The month in which Islamic terrorists inspired by a utopian vision of a pan-Islamic Sultanate blew up 50 Turks and Britons in Istanbul might seem a strange one in which to argue for the importance of the utopian dimension in politics.

But decidedly pragmatic and nonutopian militants are also killing Iraqis and Americans in Baghdad as part of a well-financed resistance to American "liberation." People oppress and murder for lots of reasons, and only rarely because they are inspired by a utopian vision.

More often, from medieval peasant revolts to Martin Luther King, utopian visions of a freer, more equal and more united future have helped people mobilize against the crushing pragmatic acceptance of day-to-day tyranny and exploitation.

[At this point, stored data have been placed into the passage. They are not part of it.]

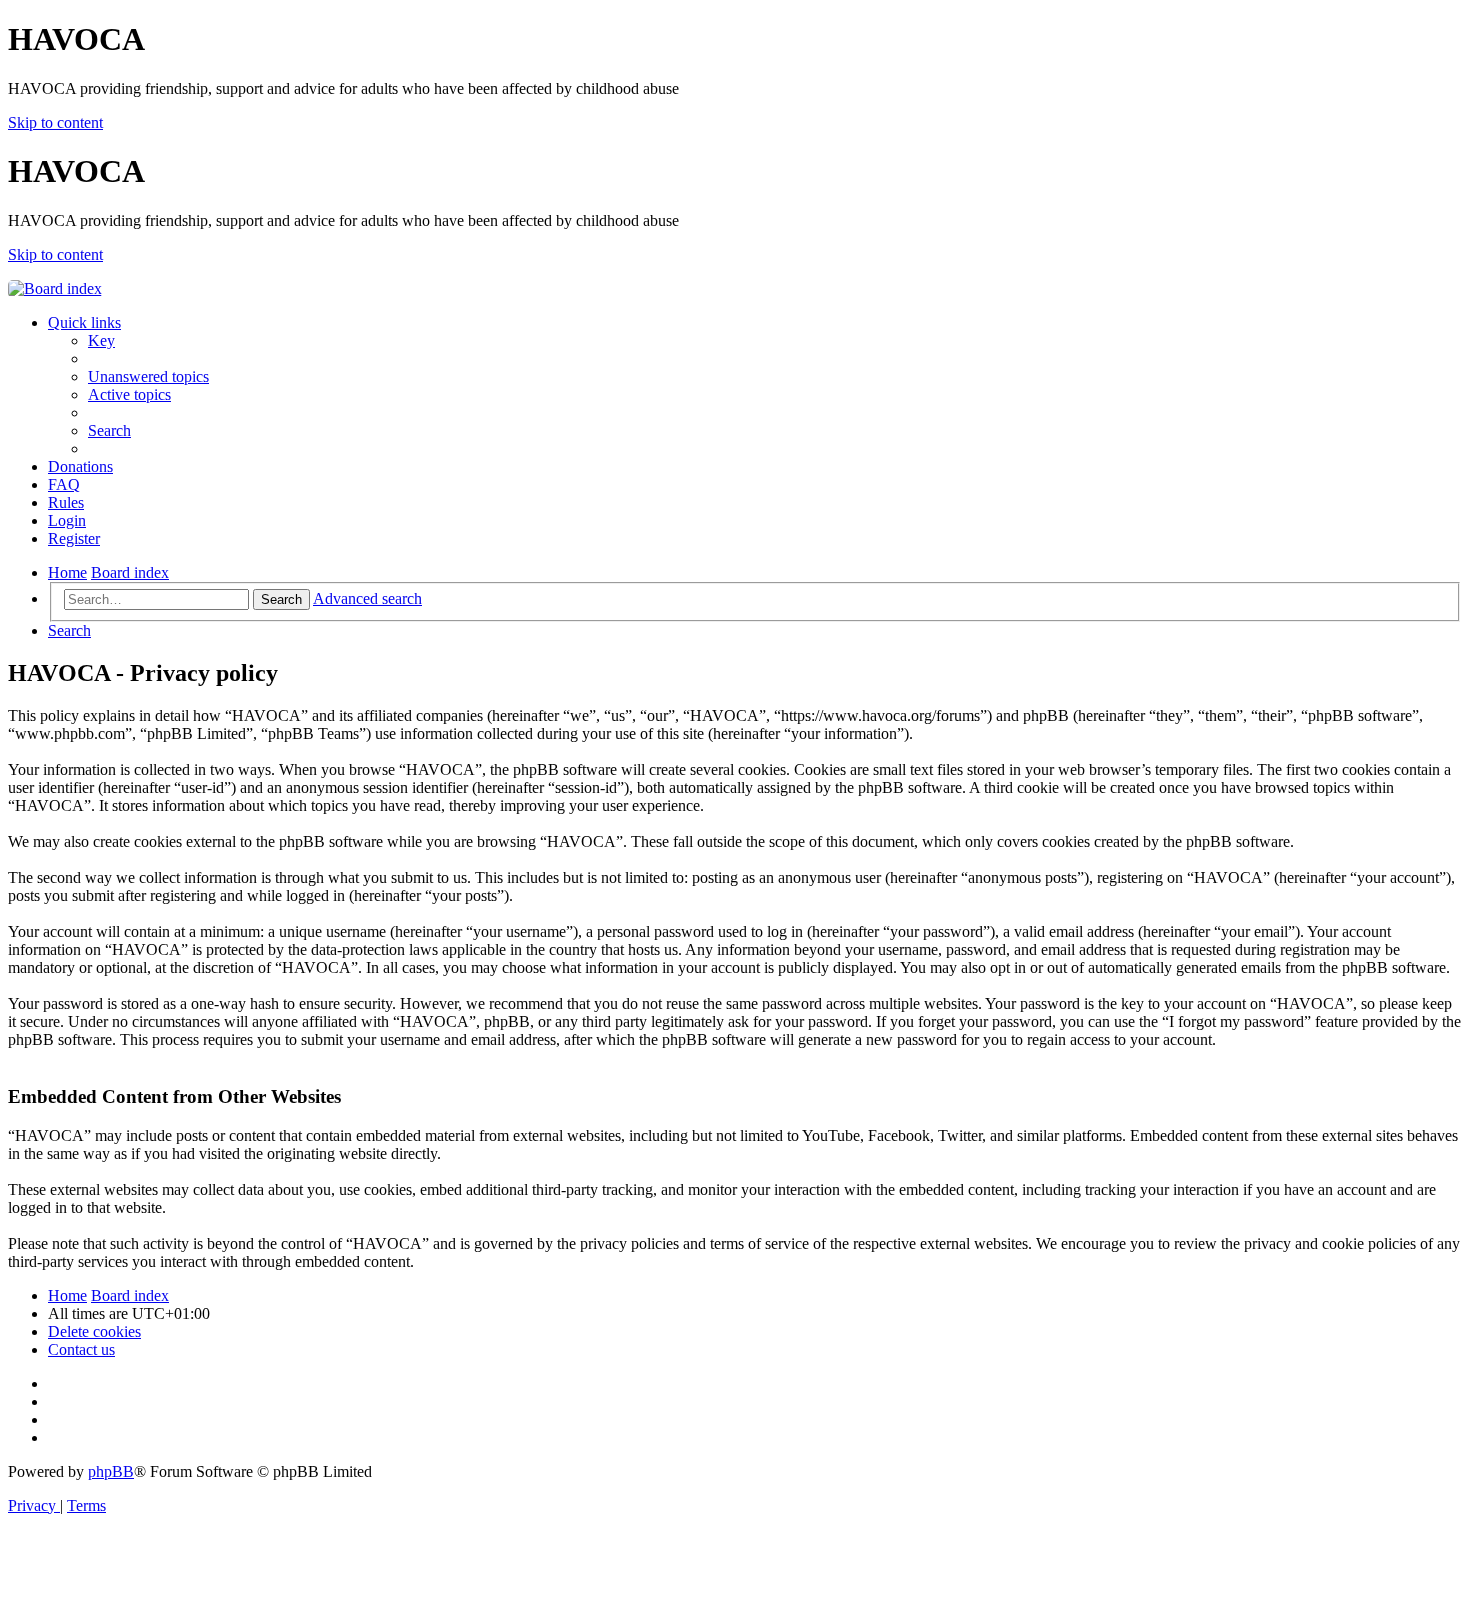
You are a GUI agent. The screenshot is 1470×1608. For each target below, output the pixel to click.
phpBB (111, 1471)
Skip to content (55, 122)
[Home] (55, 288)
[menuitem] (101, 340)
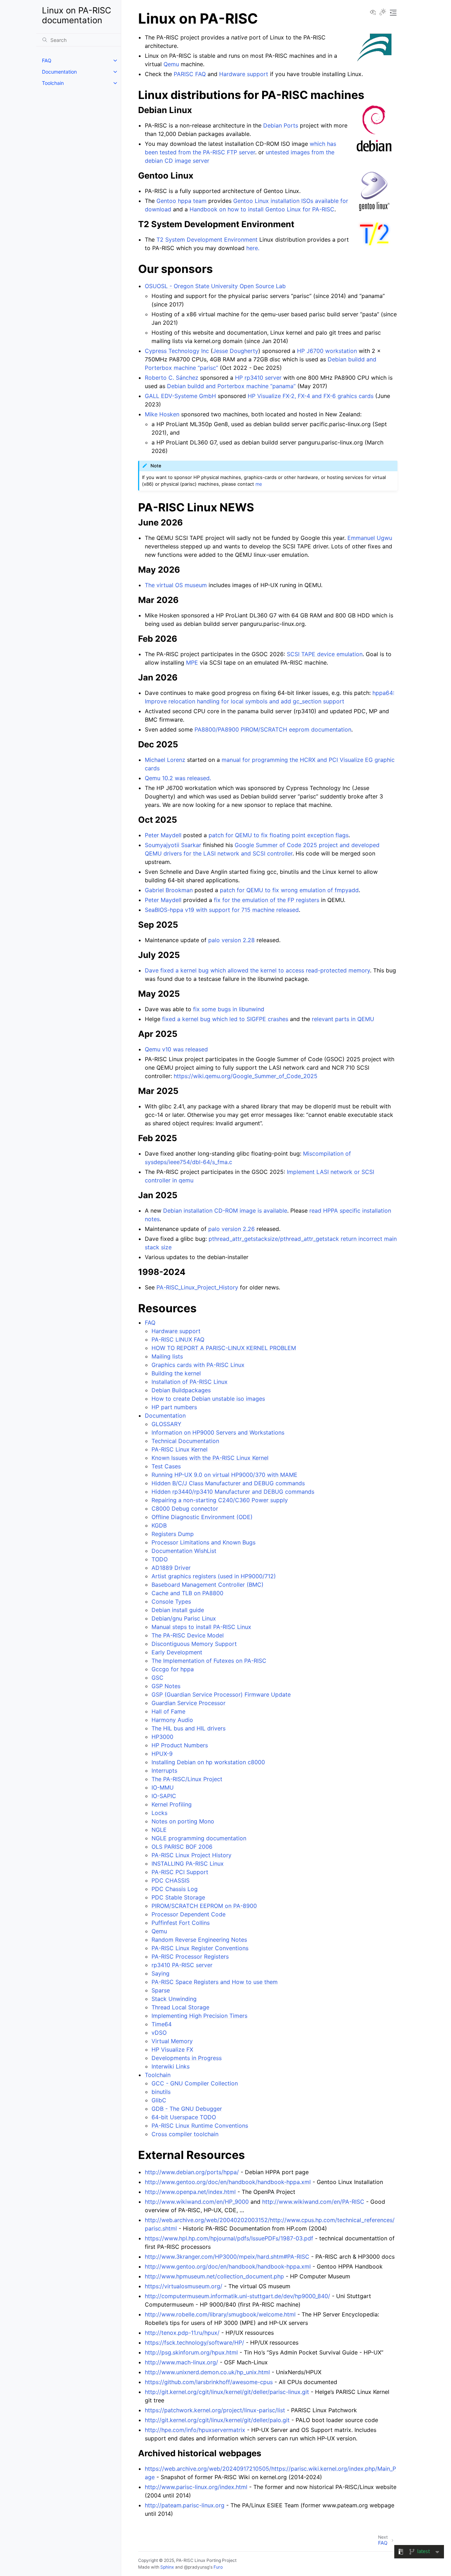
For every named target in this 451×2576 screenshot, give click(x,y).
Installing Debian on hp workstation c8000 (208, 1762)
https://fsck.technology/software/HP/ (194, 2342)
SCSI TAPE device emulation (325, 654)
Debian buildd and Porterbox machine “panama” (231, 386)
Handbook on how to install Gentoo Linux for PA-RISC (262, 209)
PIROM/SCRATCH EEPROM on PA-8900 (204, 1905)
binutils (161, 2091)
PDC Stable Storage (178, 1897)
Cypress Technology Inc (177, 350)
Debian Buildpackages (181, 1390)
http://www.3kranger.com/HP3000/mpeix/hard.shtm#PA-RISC (227, 2256)
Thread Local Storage (180, 2007)
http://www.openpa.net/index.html (190, 2191)
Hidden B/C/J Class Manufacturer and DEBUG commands (228, 1483)
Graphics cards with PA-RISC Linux (198, 1364)
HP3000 (162, 1736)
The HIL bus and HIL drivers (189, 1728)
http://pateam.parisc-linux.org (184, 2505)
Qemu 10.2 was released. (178, 778)
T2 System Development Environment (207, 239)
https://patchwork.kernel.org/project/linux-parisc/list (215, 2410)
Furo (218, 2567)
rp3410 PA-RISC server (182, 1964)
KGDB (159, 1525)
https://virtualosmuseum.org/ (183, 2286)
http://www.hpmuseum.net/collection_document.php (214, 2276)
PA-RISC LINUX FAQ (178, 1339)
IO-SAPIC (164, 1795)
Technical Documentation (185, 1440)
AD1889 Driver (171, 1567)
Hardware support (176, 1330)
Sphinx (167, 2567)
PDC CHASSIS (171, 1880)
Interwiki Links (171, 2066)
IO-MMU (163, 1787)
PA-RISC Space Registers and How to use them (215, 1981)
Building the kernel (176, 1373)
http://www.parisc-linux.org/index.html (196, 2486)
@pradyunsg (196, 2567)
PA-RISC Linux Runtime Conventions (200, 2125)
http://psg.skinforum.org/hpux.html (191, 2352)
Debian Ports (280, 125)
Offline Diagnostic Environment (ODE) (202, 1516)
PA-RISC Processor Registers (190, 1956)
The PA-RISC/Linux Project (187, 1778)
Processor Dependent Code (189, 1914)
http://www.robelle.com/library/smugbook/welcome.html (220, 2314)
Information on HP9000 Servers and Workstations (218, 1432)
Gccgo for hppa (173, 1669)
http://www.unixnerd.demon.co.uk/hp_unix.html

Nonetheless, modern conservatives argue that all utopianism leads inexorably to totalitarianism and death camps since utopianism equals Communism, and democratic capitalism was supposedly just the victory of common sense. According to conservative anti-utopians the American revolutionaries were never inspired by a vision of a radically better future while every jackbooted thug of the Nazi and Communist terrors woke each morning burning with a vision of a better world.

The only way to safeguard liberty and democracy, the anti-utopians argue, is to eschew all fantasies that things could be radically improved, and resign ourselves to a future of incremental change or, better yet, to no change at all. On these grounds even those who imagine a more radically free future are actually Khmer Rouge in disguise.

But is utopianism really so bad?

Transhumanist visions

The charge of "utopianism," both dismissive and suggestive of crypto-Stalinism, is deployed today not only against the mildest of progressive reforms, but also against transhumanism.

Francis Fukuyama, for instance, has explained that the struggle against utopianism is the link between his book The End of History, which argued that all ideologies had been superceded by the victory of democratic capitalism, and his book Our Posthuman Future, which sees utopian, and therefore totalitarian, possibilities in biotechnology. Democrats have to beat back bioutopians just as they did 20th century utopians.

Similarly, eco activist J.P. Harpignies writes: "Despite the twentieth century's catastrophic experience with utopian ideologies, we seem not to have learned our lesson. A naïve techno-utopianism now so permeates our worldview that we seem to be stumbling toward a version of Brave New World or Gattaca without even a serious society-wide debate. Artificial life enthusiasts such as Ray Kurtzweil, and Hans Moravec and Max More's 'Extropians,' gleefully announce the inevitable arrival of machines superior to us and the end of the Human Era."

Yuval Levin, an employee of Leon Kass and Francis Fukuyama on the President's Council on Bioethics and editor of the conservative bio-Luddite journal New Atlantis, expresses similar sentiments in a Tech Central Station article. "Today, in some limited but prominent libertarian circles, utopianism is back," says Levin. "In its extreme form, the desire for this liberation has been expressed as a genuine wish to escape our human bonds—in transhumanism and extropianism."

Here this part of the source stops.